EKRAN BAĞIMLILIĞINA DİKKAT

Günümüzde ekran bağımlılığının kıymetli bir tehlike faktörü olduğunu tabir eden Doksat, “Okullarımızda eğitim bilgisayar teknolojisi aracılığıyla yürütülmeye başlandığı için, öğrenciler günün büyük bir kısmında bilgisayarla iç içe yaşamaktadır. Bu durum ise çocuklarda bilgisayar bağımlılığının gelişmesi açısından potansiyel bir tehlike yaratmaktadır. O niçinle çocukların ders maksadı haricindeki bilgisayar kullanmasına ve bilgisayar oyunlarına ailelerin hudut koyması fazlaca önemlidir” diye konuştu.

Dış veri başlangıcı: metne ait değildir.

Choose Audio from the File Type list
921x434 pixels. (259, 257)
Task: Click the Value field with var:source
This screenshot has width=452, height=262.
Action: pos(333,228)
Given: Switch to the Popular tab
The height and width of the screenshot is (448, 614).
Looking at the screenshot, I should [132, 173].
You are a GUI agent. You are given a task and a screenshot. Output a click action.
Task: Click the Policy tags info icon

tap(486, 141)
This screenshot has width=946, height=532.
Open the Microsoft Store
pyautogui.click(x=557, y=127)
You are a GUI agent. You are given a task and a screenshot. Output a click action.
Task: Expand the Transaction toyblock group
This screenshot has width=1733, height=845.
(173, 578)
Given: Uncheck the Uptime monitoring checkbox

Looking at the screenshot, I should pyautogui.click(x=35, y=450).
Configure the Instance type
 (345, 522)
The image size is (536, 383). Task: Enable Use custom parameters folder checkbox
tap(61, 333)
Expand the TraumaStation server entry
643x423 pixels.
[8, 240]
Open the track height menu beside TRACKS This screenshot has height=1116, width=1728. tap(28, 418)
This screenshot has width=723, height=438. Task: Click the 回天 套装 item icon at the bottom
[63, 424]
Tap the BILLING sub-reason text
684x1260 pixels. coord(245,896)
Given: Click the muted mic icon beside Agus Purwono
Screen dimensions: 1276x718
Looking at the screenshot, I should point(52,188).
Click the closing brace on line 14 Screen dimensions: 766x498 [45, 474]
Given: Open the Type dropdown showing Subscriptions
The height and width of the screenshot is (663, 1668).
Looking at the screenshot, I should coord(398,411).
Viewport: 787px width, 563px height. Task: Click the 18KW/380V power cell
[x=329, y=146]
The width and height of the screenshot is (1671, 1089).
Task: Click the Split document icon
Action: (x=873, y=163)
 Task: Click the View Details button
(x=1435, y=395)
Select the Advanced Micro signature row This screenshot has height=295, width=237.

SORUN ÇÖZMEDE OKULUN EHEMMİYETİ

“Doğru sorun çözme stratejilerinin öğrenilmesinde aileden daha sonra ikinci sırada okul yer almaktadır” diyen Doksat kelamlarını şu biçimde sürdürdü:

“Gerek çizilen uygun disiplin çerçevesinin gerekse de hakikat ahenk maharetlerinin bu yaşlardaki çocuklara öğretilmesi, başa çıkma teknikleri içinde saldırganlık yolunun kullanılmasını mahzurlar. Aksi takdirde, sorun çözmek ismine giderek saldırganlaşan ve şiddete meyilli olan bir kuşak ile karşı karşıya kalma riskimiz kelam konusudur.”

Prof. Dr. Doksat çocukların ‘küçük erişkin’ler olmadığının altını çizerek, “Her birinin kişiliği farklıdır. Onları sevelim, kollayalım ve her türlü olumsuz ortamdan uzak tutalım. Ek olarak ulusal ve mânevi kıymetlerimizi korumak açısından da onlara gerekli telkinlerde bulunmak son derece kıymet taşımaktadır” dedi.